海外の部 EBU地域 シニア・グループ 優秀賞
「おなかの上の点字」
スロバキア ジョセフ・ズブラネック(57歳・男性)
 もしもこの世界点字作文コンクールの案内がなかったら、私は、自分がまだ小さな小学生だった時に点字を学んでから、今年がちょうど50年目にあたるということには気づかなかったことでしょう。このような節目の年には、何か記念になることをしなければならないと思いました。そこで、人類にとっては大した偉業にはならないと思いますが、楽しい作文を書くことに挑戦してみます。
 小学校に入ったばかりの頃を思い出してみても、点字の読み書きを学ぶのに特に苦労をした記憶はありません。大人になってからマスターすることに比べたら、小学校の1年生が読み書きを学ぶのはさほど難しいことではないのです。
 私も他の小学生たちと同じように、いくらか時間をかければ、例えば皆の前で朗読を披露するくらいには早く読めるようになりました。生まれ持った素質によって培われたこの読むスキルについて、私個人のメリットはほとんどありません。ただ、美しい言葉をちりばめた文章を書き、それを読むだけで、何度も何度も褒められました。実際にはそこまで褒められるほどの人間でなくても、時が経つにつれて、たいした問題もなくそのような状況に慣れていくものです。
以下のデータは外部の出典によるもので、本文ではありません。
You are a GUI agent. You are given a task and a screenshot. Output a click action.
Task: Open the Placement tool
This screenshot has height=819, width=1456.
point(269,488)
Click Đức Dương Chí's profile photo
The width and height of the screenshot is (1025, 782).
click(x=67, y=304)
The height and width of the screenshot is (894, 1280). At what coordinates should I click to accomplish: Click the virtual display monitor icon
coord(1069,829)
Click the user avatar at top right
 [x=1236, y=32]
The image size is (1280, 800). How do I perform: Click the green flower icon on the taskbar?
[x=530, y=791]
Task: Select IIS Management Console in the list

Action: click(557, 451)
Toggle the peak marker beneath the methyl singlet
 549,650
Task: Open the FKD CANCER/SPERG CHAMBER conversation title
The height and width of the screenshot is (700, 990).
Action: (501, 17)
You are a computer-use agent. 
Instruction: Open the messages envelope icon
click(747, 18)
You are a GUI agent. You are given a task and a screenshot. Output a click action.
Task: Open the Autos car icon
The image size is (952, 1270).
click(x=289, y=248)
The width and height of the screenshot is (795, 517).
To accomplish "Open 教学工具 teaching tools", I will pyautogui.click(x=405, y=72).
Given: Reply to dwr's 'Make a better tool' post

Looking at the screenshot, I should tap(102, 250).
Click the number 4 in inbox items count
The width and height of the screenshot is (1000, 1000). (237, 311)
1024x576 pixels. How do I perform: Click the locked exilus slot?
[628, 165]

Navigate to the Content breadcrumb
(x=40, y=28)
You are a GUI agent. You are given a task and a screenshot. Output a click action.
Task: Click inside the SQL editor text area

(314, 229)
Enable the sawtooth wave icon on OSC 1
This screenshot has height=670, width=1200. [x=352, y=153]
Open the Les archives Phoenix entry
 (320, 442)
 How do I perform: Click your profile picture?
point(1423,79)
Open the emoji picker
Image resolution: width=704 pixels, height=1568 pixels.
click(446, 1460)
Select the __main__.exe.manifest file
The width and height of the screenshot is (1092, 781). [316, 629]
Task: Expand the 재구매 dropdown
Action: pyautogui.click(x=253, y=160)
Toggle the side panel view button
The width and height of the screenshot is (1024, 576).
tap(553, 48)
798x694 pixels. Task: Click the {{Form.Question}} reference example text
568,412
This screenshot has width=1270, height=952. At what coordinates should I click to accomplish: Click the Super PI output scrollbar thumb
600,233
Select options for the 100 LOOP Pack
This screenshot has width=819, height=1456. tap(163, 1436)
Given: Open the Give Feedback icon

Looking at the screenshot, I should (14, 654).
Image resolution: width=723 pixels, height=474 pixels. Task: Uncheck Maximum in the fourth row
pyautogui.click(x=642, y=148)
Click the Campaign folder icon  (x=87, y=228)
 私は今、私より年上の男性たちとアマチュアのカントリー・バンドで活動しています。そして、そこで簡単に聴衆からの称賛を手に入れようと、この読むスキルをこっそり使っています。3人のバンドメンバーは弦楽器を演奏しますが、それぞれの前には歌詞とコードの載った譜面台が置いてあります。私の楽譜はもちろん私の頭の中にあるのですが、私はそのレパートリーの中から4分の3くらいを歌わなければなりません。ただ、都合のいいことに私の楽器はハーモニカで、歌を歌っている間はそれをズボンのベルトのところに結わえ付けておくので、手が空いています。いくら鍛えられた視覚障害者の記憶力とはいっても、常にその機能を十分に発揮できるとは限りません。何百もの歌詞の中は二つや三つ、どうしても覚え切れないものもありますし、新しい楽譜ならなおさらです。そこでカンニングペーパー、つまり楽譜を点字にしたシートの出番です。点字シートを自分のおなかの上に貼って横隔膜を震わせます。そして、おなかの上の点字を読む動作が自然な体の動きに見えるように、立って演奏して、わざと大げさな動きをするのです。
 でもそれは見ている人にとっては見慣れない動きなので、中には私の仲間のところに来て、そっと質問する人がいます。「なぜあの人は歌っている最中に自分のおなかをたたくんでしょうか」と。はじめの頃は、バンド仲間は笑いながら事情を説明していました。しかしやがて、この説明をするたびに、最後にはいつも私が称賛の的になることをうらやむようになり、バンド仲間全員にもちょっといいことがあるような、ずるがしこい答えを考え出しました。「実はですね。彼にはとても悪い癖がありまして治らないんですよ。おなかがすいたり、喉が渇いたりすると、ああやっておなかをたたくんです」。いつも複数の答えを用意していて、その時々でメンバーに足りないものに合わせて答えを選んでいました。そしてこの話がイベントの主催者に伝わるやいなや、解決策が提供されます。おかげで、私たちはそのたびにレストランやパーティー、カントリーボールなどに行くことができます。もちろん楽器を持って。
 しかも、私のおなかはXXLサイズです。そして点字の存在。なんとも愉快で、もっともらしい話だとは思いませんか?